:: BRIEF ::
All lines of the material that contain "computer" must be copied out.

:: TASK INPUT ::
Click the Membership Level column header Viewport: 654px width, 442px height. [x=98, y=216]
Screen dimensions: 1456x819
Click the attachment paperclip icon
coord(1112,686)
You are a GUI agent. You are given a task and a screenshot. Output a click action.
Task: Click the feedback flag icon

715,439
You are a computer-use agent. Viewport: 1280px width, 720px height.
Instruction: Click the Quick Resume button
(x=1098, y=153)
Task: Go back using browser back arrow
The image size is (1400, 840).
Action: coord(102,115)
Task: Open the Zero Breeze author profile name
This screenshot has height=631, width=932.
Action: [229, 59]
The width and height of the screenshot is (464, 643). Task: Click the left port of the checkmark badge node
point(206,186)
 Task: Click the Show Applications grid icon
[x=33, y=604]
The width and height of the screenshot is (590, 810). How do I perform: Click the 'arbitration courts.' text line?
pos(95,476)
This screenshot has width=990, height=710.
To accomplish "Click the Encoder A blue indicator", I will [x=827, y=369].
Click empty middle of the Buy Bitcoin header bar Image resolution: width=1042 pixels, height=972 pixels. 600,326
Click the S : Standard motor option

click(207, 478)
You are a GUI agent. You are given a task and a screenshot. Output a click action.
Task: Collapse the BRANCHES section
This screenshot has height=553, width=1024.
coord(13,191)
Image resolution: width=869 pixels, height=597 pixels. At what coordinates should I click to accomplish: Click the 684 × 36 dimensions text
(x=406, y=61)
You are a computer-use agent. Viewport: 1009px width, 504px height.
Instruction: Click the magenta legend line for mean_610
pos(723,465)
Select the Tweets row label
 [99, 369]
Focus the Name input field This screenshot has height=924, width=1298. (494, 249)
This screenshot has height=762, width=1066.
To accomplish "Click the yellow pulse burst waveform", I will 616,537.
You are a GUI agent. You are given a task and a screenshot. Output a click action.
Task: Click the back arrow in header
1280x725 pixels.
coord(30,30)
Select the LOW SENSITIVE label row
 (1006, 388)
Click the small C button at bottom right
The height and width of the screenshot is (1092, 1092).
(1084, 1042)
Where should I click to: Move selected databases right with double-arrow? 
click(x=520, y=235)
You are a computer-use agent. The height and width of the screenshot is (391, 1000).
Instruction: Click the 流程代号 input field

:: EXERCISE RESPONSE ::
You are a computer-use agent. Viewport: 1280px width, 720px height.
You are a computer-use agent. Viewport: 1009px width, 504px height.
You are a computer-use agent. The height and width of the screenshot is (391, 1000).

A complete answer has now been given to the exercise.